● **EXERCISE DETAILS**:
Print every line of the material below word for word, changing nothing.

[Items listed in a dataset]
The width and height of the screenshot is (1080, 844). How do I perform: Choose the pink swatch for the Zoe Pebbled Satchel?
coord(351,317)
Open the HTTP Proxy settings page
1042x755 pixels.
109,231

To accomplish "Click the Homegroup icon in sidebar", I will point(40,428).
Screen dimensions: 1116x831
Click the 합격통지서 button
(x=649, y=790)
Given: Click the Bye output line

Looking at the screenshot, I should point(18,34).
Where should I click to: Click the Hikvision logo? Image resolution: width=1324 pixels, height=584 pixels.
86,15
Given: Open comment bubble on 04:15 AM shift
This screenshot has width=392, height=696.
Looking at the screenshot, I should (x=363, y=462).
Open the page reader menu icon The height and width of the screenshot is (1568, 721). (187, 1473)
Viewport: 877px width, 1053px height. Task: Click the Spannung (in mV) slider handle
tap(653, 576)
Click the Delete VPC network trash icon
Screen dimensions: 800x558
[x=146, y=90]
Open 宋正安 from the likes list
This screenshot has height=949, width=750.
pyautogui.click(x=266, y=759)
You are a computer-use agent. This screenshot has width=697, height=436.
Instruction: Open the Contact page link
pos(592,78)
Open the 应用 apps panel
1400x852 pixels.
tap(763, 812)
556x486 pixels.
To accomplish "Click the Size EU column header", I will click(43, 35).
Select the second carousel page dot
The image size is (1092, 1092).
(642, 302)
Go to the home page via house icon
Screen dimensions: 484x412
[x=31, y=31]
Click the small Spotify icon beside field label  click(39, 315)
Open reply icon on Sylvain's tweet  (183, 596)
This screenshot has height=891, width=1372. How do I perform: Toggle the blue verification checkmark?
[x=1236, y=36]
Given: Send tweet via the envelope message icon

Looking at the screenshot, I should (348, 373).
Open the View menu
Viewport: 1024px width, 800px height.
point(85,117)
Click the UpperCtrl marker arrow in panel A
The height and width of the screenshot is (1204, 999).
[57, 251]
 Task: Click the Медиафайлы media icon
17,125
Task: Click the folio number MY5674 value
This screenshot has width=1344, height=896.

● **SOLUTION TO THIS PROBLEM**:
The width and height of the screenshot is (1080, 844). How do I perform: Choose the pink swatch for the Zoe Pebbled Satchel?
coord(351,317)
Open the HTTP Proxy settings page
1042x755 pixels.
109,231

To accomplish "Click the Homegroup icon in sidebar", I will point(40,428).
Screen dimensions: 1116x831
Click the 합격통지서 button
(x=649, y=790)
Given: Click the Bye output line

Looking at the screenshot, I should point(18,34).
Where should I click to: Click the Hikvision logo? Image resolution: width=1324 pixels, height=584 pixels.
86,15
Given: Open comment bubble on 04:15 AM shift
This screenshot has width=392, height=696.
Looking at the screenshot, I should (x=363, y=462).
Open the page reader menu icon The height and width of the screenshot is (1568, 721). (187, 1473)
Viewport: 877px width, 1053px height. Task: Click the Spannung (in mV) slider handle
tap(653, 576)
Click the Delete VPC network trash icon
Screen dimensions: 800x558
[x=146, y=90]
Open 宋正安 from the likes list
This screenshot has height=949, width=750.
pyautogui.click(x=266, y=759)
You are a computer-use agent. This screenshot has width=697, height=436.
Instruction: Open the Contact page link
pos(592,78)
Open the 应用 apps panel
1400x852 pixels.
tap(763, 812)
556x486 pixels.
To accomplish "Click the Size EU column header", I will click(43, 35).
Select the second carousel page dot
The image size is (1092, 1092).
(642, 302)
Go to the home page via house icon
Screen dimensions: 484x412
[x=31, y=31]
Click the small Spotify icon beside field label  click(39, 315)
Open reply icon on Sylvain's tweet  (183, 596)
This screenshot has height=891, width=1372. How do I perform: Toggle the blue verification checkmark?
[x=1236, y=36]
Given: Send tweet via the envelope message icon

Looking at the screenshot, I should (348, 373).
Open the View menu
Viewport: 1024px width, 800px height.
point(85,117)
Click the UpperCtrl marker arrow in panel A
The height and width of the screenshot is (1204, 999).
[57, 251]
 Task: Click the Медиафайлы media icon
17,125
Task: Click the folio number MY5674 value
This screenshot has width=1344, height=896.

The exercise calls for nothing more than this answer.